BASEBALL Matt Harvey, Pitcher der New York Mets, droht mit ArbeitsverweigerungDer Sommer ist ein guter in New York. Die von der Stadt geliebten Yankees sind – allen Unkenrufen zum Trotz – auf dem besten Wege, sich für die Playoffs zu qualifizieren. Aber nicht nur das, auch die New York Mets, die Baseball-Mauerblümchen der Metropole, spielen eine über­raschend gute Saison, die beste seit vielen Jahren.

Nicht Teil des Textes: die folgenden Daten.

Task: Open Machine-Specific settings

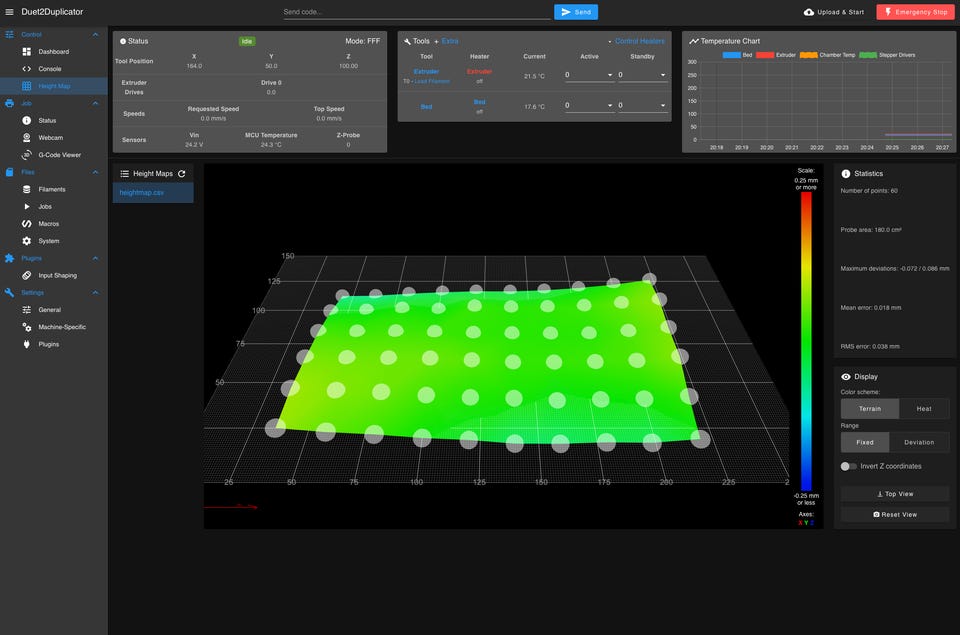Action: (x=63, y=327)
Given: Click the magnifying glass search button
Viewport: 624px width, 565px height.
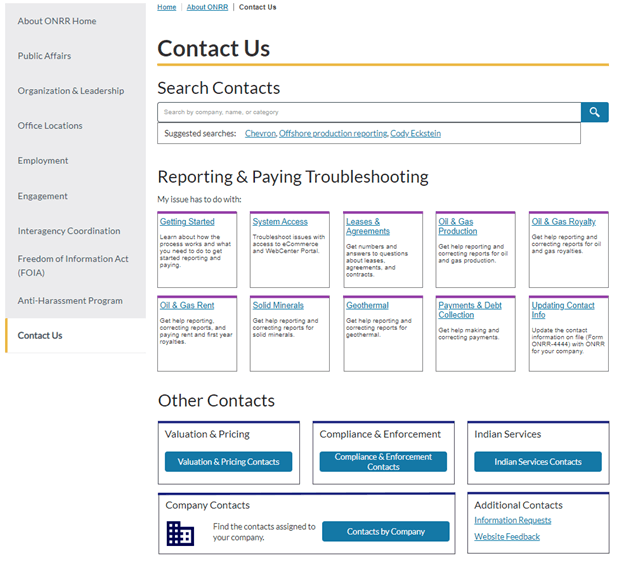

Aktuell führen die Mets die National League East souverän an. Der erste Tabellenplatz in jeder der sechs Divisionen berechtigt zur Teilnahme an den Playoffs, die Anfang Oktober beginnen. Am Montag kamen die Mets diesen Playoffs einen guten Schritt näher: Im direkten Duell mit den Washington Nationals gab es einen 8:5-Erfolg.

Das große Thema war allerdings nicht der Sieg, sondern jemand, der gar nicht auf dem Feld stand. Ein gewisser Matt Harvey ließ verlauten, er habe sich dazu durchringen können mitzuspielen, wenn die Mets die K.o.-Runde erreichen sollten. Eine Selbstverständlichkeit, sollte man meinen. Schließlich ist Harvey Angestellter der Mets und wird als Pitcher von ihnen dafür bezahlt, einen Baseball hart zu werfen.

Tatsächlich wirft der 26-Jährige einen Baseball dermaßen hart und schnell, dass das seiner Gesundheit nicht zuträglich ist. Vor vier Jahren entwickelte sich der damalige Jungprofi zum Darling der New Yorker. Nicht nur warf niemand so konstant gut wie Harvey – regelmäßig nahezu 160 Stundenkilometer –, er inszenierte sich auch als harter Hund, der auf dem Spielfeld alles gibt. Nebenbei genoss er ausgiebig die Aufmerksamkeit, ließ kaum einen öffentlichen Auftritt aus, stolzierte mit fröhlich wechselnder Damenbegleitung über die roten Teppiche und ließ sich nackt für ein Hochglanzmagazin ablichten. Harvey wurde zum Messias für einen Klub, der in der Mittelmäßigkeit versunken war, und schließlich vom Magazin Sports Illustrated als „The Dark Knight“ aufs Cover gehoben. Die Ernennung zu Batman, Retter von Gotham City, allerdings bekam ihm nicht. Kurz danach verletzte er sich schwer und musste operiert werden.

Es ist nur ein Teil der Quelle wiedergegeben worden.